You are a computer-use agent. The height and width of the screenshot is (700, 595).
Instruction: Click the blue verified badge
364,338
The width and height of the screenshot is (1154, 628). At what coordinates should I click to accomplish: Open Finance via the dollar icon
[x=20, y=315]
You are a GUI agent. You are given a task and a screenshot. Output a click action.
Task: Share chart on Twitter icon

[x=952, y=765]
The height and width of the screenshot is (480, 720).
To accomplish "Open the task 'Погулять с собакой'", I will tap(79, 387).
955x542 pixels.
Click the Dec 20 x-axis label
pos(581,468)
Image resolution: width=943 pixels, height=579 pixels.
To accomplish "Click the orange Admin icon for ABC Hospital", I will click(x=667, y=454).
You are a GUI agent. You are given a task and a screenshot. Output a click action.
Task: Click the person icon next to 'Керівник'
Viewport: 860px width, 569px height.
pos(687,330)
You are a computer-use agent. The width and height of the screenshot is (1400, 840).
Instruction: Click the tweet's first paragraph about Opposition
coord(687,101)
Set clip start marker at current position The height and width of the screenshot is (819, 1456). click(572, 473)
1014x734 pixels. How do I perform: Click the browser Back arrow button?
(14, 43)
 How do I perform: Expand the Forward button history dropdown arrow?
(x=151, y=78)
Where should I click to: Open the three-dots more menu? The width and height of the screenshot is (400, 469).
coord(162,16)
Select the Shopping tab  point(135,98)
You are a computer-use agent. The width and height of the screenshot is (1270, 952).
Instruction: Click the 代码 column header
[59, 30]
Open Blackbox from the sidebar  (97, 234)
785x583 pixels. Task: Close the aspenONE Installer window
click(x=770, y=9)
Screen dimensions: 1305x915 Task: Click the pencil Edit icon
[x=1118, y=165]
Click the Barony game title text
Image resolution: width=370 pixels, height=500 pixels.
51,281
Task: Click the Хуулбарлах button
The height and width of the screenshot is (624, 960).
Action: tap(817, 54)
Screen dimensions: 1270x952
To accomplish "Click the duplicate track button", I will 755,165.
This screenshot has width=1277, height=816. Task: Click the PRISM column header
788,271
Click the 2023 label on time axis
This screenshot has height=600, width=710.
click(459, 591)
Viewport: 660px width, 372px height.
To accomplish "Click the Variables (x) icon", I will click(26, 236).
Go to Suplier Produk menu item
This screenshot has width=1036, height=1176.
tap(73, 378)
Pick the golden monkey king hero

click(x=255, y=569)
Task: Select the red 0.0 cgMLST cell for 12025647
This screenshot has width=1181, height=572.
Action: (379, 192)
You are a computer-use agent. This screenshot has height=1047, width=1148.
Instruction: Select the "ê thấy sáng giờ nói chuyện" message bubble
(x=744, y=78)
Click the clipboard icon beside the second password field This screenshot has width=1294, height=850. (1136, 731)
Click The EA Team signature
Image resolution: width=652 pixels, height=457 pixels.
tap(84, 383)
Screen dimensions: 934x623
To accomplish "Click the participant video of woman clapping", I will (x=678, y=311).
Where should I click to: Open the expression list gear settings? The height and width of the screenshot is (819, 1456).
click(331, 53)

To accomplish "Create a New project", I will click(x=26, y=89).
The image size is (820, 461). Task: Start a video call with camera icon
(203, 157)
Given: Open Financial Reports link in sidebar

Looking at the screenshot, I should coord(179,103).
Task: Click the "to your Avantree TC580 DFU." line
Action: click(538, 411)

___

Convert the rows starting with the line containing "Screen dimensions: 1305x915" and going on through the line containing "Action: tap(817, 54)" into a two-column CSV with the headers instruction and response. Give each row its own line, with its text and its answer each in one quoted field and line breaks replaced by spaces.

# [TASK SOLUTION]
instruction,response
"Screen dimensions: 1305x915 Task: Click the pencil Edit icon","[x=1118, y=165]"
"Click the Barony game title text Image resolution: width=370 pixels, height=500 pixels.","51,281"
"Task: Click the Хуулбарлах button The height and width of the screenshot is (624, 960).","Action: tap(817, 54)"